Columba, Jeb Bush’s Mexican-born wife, is well known as protective of her privacy and uninterested in spending a lot of time in front of the cameras. But she has also stepped up when she had to.
George H. W. Bush’s “Little Brown Ones” Gaffe
In 1988, George H. W. Bush suffered some embarrassment during the Republican National Convention when he introduced his three grandchildren to President Ronald Reagan as “Jebby’s kids from Florida, the little brown ones.” Still determined to compete for the Latino vote, Bush’s political consultant shot a Spanish-language ad featuring Columba and her kids.
“This presidential election might be the most important in our history,” Columba says, on what appears to be an extremely nice back porch. “For the first time our voice can be heard. For the first time we have the chance to elect a president who cares about us, who understands the values of our traditions, and of our families. For the first time all of this will be possible. Believe me, or ask my father-in-law.”
Then Bush himself speaks, in English but with Spanish subtitles, implicitly assuring Latinos that he embraces his bi-racial children: “As president, I have a lot of reasons to help Hispanics everywhere, because I’ll be answering to my grandkids, not just to history.”
A Cue from the Kennedys
And history speaks for itself. In 1960, John F. Kennedy was the first presidential candidate to explicitly reach out to the Latino voting bloc.
Jackie Kennedy spoke five languages and JFK used that to his advantage, featuring Jackie speaking Spanish in political ads and speeches.
While Latinos were a much smaller slice of the electorate back in 1960, political consultants and historians credit Jackie’s prominent role in outreach to Latinos as a crucial component of Kennedy’s razor thin margin of victory in 1960.
Columba Bush Couldn’t Help Father-In Law With Latinos
The ad is straight-forward and sincere. But it didn’t do much to win over Latino voters. Only 30 percent backed Bush, five points less than Reagan’s performance in 1980.
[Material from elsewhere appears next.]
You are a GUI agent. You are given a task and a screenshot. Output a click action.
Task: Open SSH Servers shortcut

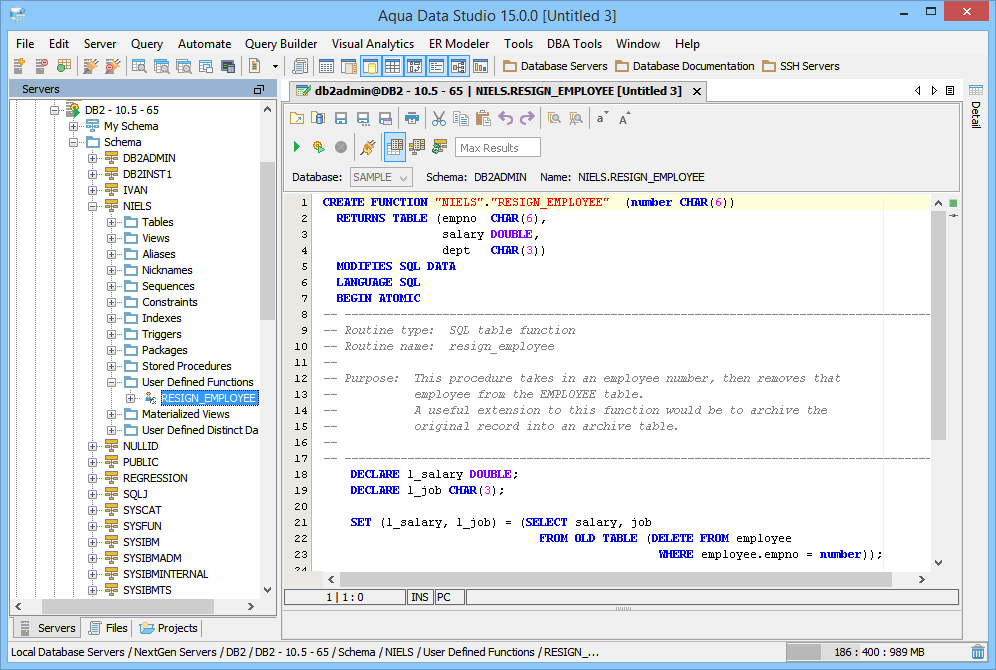coord(800,66)
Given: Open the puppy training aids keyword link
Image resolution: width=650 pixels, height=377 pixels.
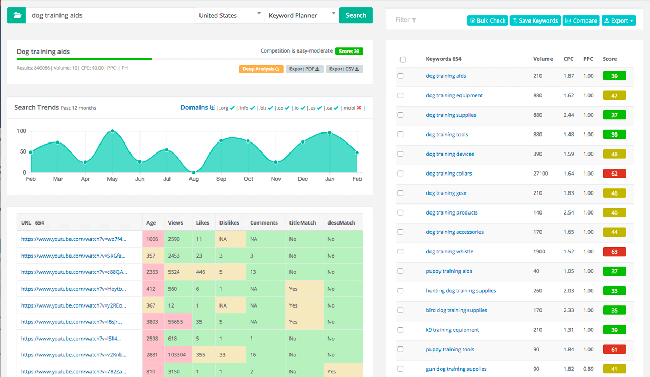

Sixteen years later, his son George W. Bush achieved a high-water mark for modern Republicans, winning 40 percent of the Latino vote in his lone popular vote win. The younger Bush didn’t have Hispanic children to display; he earned that vote by stressing compassionate immigration reform.
Since then, Republican rhetoric toward immigrants has grown hostile, and subsequent GOP nominees John McCain and Mitt Romney gave up the gains made by George W. Bush.
Jeb Bush, if he becomes the nominee, will have two factors in his favor. He too supports immigration reform and he’ll have Columba. Perhaps she can do more for her husband than she could for her father-in-law.